[Your assignment] Your answer must consist of the records exactly as given, with no pictures included.

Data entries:

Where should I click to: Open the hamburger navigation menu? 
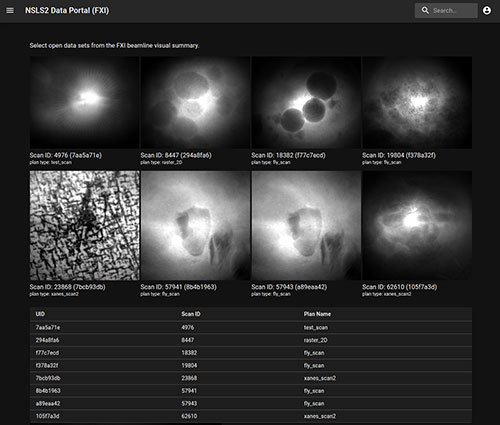(10, 11)
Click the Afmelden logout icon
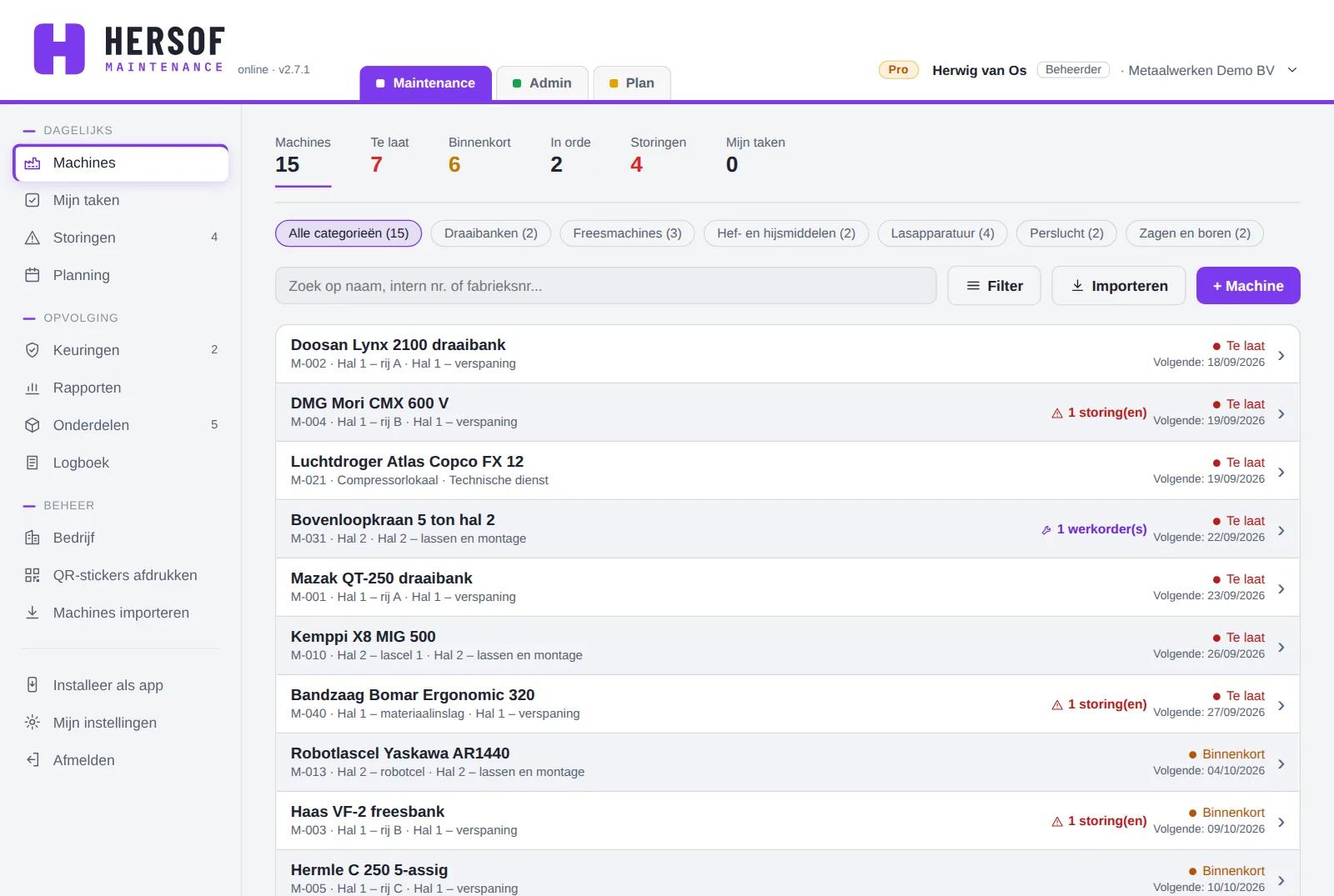Screen dimensions: 1334x896 coord(33,760)
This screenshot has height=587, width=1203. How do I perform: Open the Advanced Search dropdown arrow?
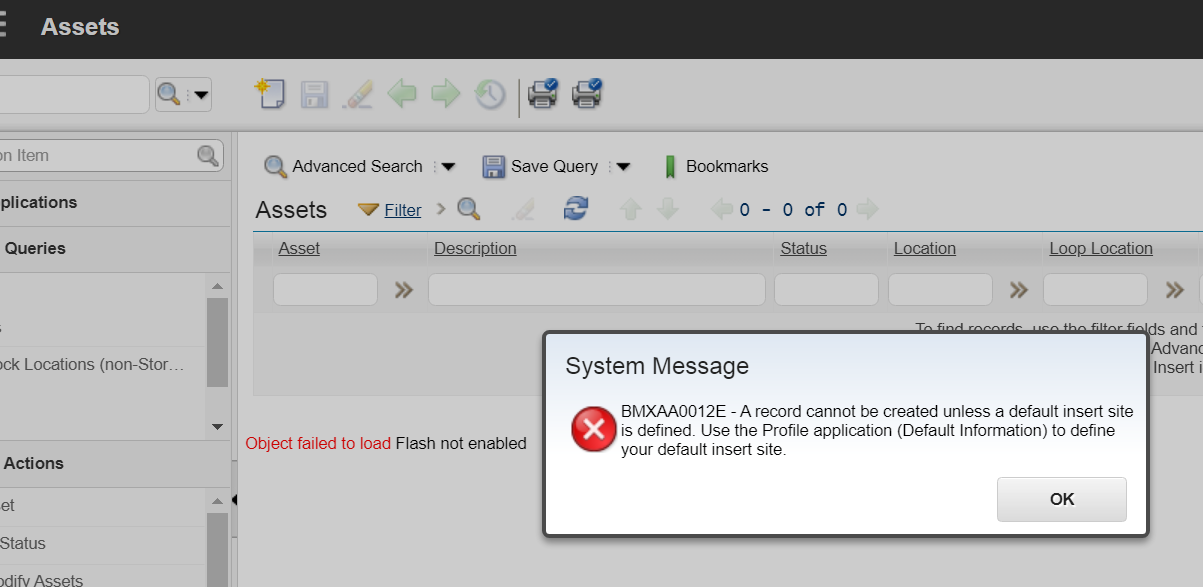tap(448, 167)
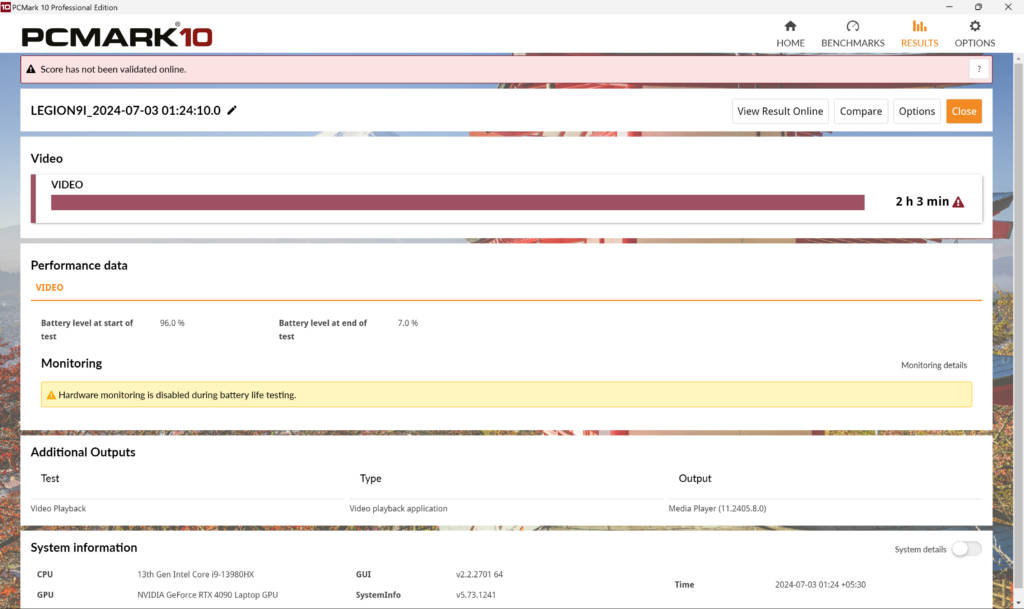The height and width of the screenshot is (609, 1024).
Task: Open the Options gear icon
Action: pyautogui.click(x=974, y=27)
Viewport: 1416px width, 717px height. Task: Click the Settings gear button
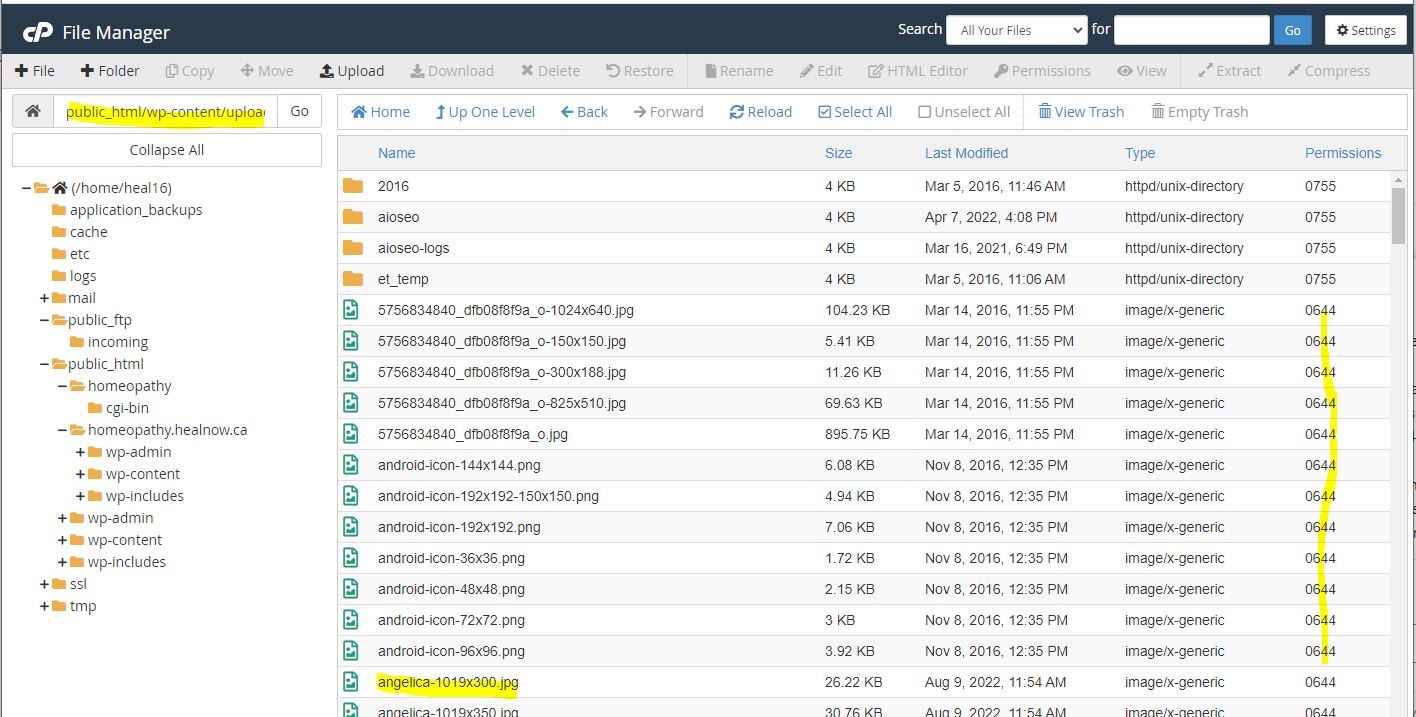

[Solution to this exercise]
Where should I click to: Open the hamburger navigation menu? 
(10, 11)
Click the Afmelden logout icon
Screen dimensions: 1334x896 coord(33,760)
This screenshot has height=587, width=1203. How do I perform: Open the Advanced Search dropdown arrow?
tap(448, 167)
The height and width of the screenshot is (609, 1024).
Task: Open the Options gear icon
Action: pyautogui.click(x=974, y=27)
Viewport: 1416px width, 717px height. Task: Click the Settings gear button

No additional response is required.